The year 2011 continued to be a good one for Kelly. In addition to winning the Winter X Games and stomping the first-ever women’s frontside 1080, Kelly won the O’Neill Evolution Halfpipe Event in Davos, Switzerland; the Burton European Open Pipe in Laax, Switzerland; the Canadian Open in Calgary; as well as the Dew Tour Snow Basin and Overall Dew Cup in Snow Basin, Utah. She won the Mammoth Grand Prix in March, and she won both the Burton U.S. Open in the halfpipe and was the overall leader in the Burton Global U.S. Open (BGOS), a series of competitions staged around the world. That month she also dominated in the Euro X Games. In August, she won the New Zealand Open Halfpipe (for the third year in a row), and then took first at the U.S. Grand Prix at Copper in Copper Mountain, Colorado, in December. That year Kelly was nominated for two ESPY awards. And she continued to be featured in Burton ads.
Her winning season took her into 2012 with a streak of sixteen wins. However, that streak was broken at the Burton U.S. Open in March, where she came in second.
Ten years after winning her first gold, and eight years after finding God at the bottom of the pipe, Kelly continues to strive for excellence in her sport by remaining focused, consistent, and intentional. As a member of the U.S. Snowboarding team, she looks forward to her fourth Olympic appearance in 2014 in Sochi, Russia.
Snowboarding made its grand entrance at the 1998 Winter Games in Nagano, Japan. The first modern Olympic Games were a project of Pierre de Coubertin in France. Many had tried to bring back the Olympics, but de Coubertin founded the International Olympic Committee (IOC) in 1894 with the aim to organize the first modern Olympics. In 1896, the first modern Olympic Games were held in Athens, Greece. In 1924 the IOC decided to have an International Winter Sports Week in Chamonix, France. Two years later, that event was retroactively named the first Winter Olympic Games.
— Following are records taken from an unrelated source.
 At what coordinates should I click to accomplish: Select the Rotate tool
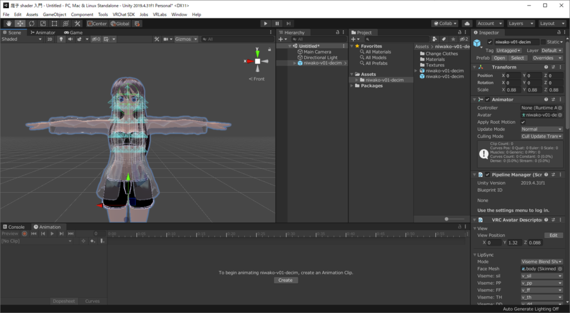pyautogui.click(x=31, y=23)
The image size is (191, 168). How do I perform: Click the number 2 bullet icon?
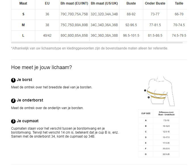click(13, 101)
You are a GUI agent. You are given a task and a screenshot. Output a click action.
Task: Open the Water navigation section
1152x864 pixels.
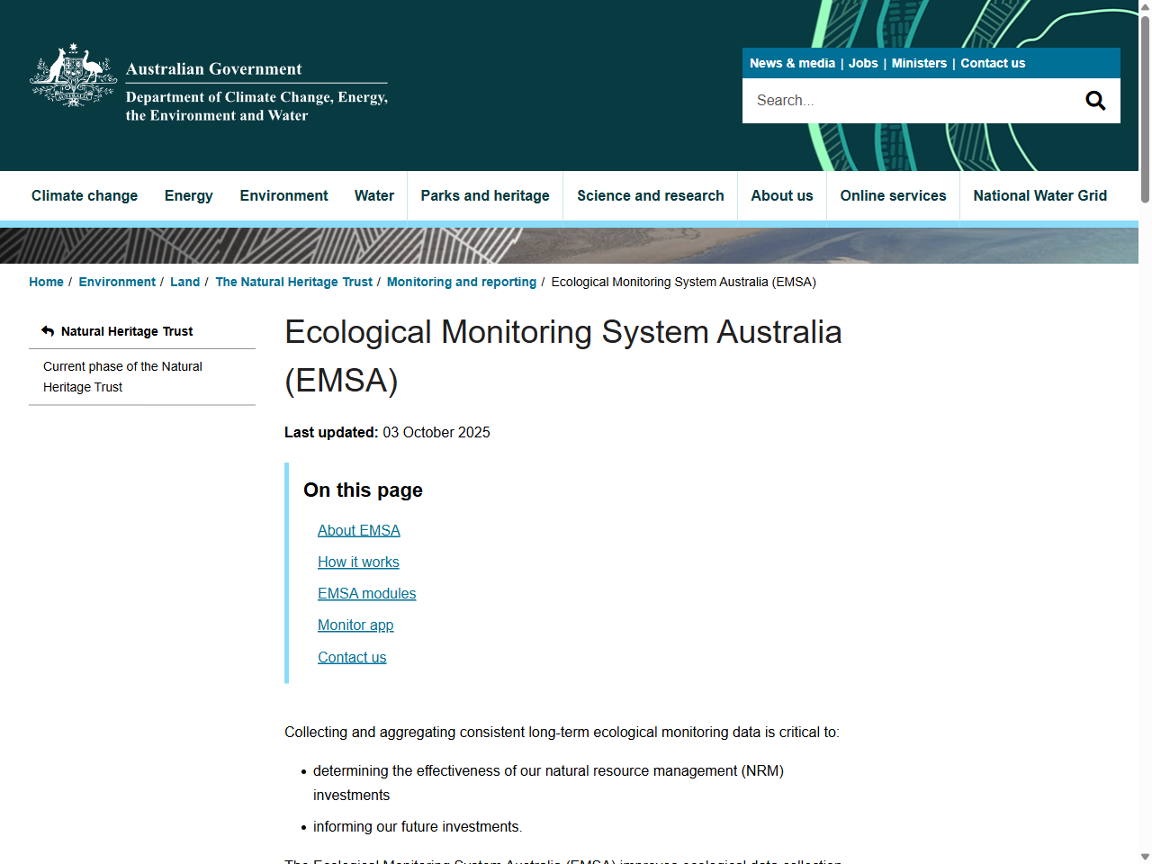click(x=374, y=195)
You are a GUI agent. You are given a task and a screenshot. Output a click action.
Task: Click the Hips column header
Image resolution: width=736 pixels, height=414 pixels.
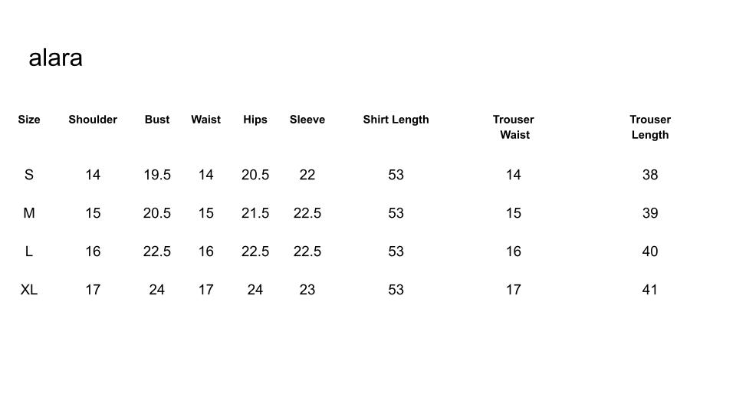[255, 120]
Until 1992, the Winter Olympics were held during the same year as the Summer Olympics. Now the Winter Olympics are held within two years of the Summer Olympics, but they still maintain a four-year rotation. At that “first” Winter Olympics in 1924, the sports were bobsleigh, curling, ice hockey, figure and speed skating, skiing — cross-country and ski jumping — and the military patrol race.
Little by little, snowboarding gained recognition until it finally appeared in the Olympics. Now fast-forward to 1998 when for the first time, Olympic events included the halfpipe and the giant slalom in men’s and women’s competitions.
The parallel giant slalom replaced the giant slalom at the 2002 Salt Lake City Olympics. In 2010, the men’s and women’s boardercross was added. When the Winter Olympics take place in Sochi, Russia, in 2014, spectators will see eight events: men’s and women’s halfpipe, men’s and women’s parallel giant slalom, and men’s and women’s boardercross, along with the addition of snowboard slopestyle. Spectators will see all of the action at the Rosa Khutor Extreme Park. The 8,000-seat facility will begin hosting events in 2012, and will continue to feature world-class competition after the 2014 Olympics.
Kelly Clark, who at age eighteen was the youngest member of her 2002 U.S. Olympic Snowboarding team, will make an appearance in her fourth Winter Olympic Games when she competes in the halfpipe event in Sochi, Russia, in 2014. Kelly will be thirty years old then, but the sport of snowboarding will still appeal to the young, and the young at heart.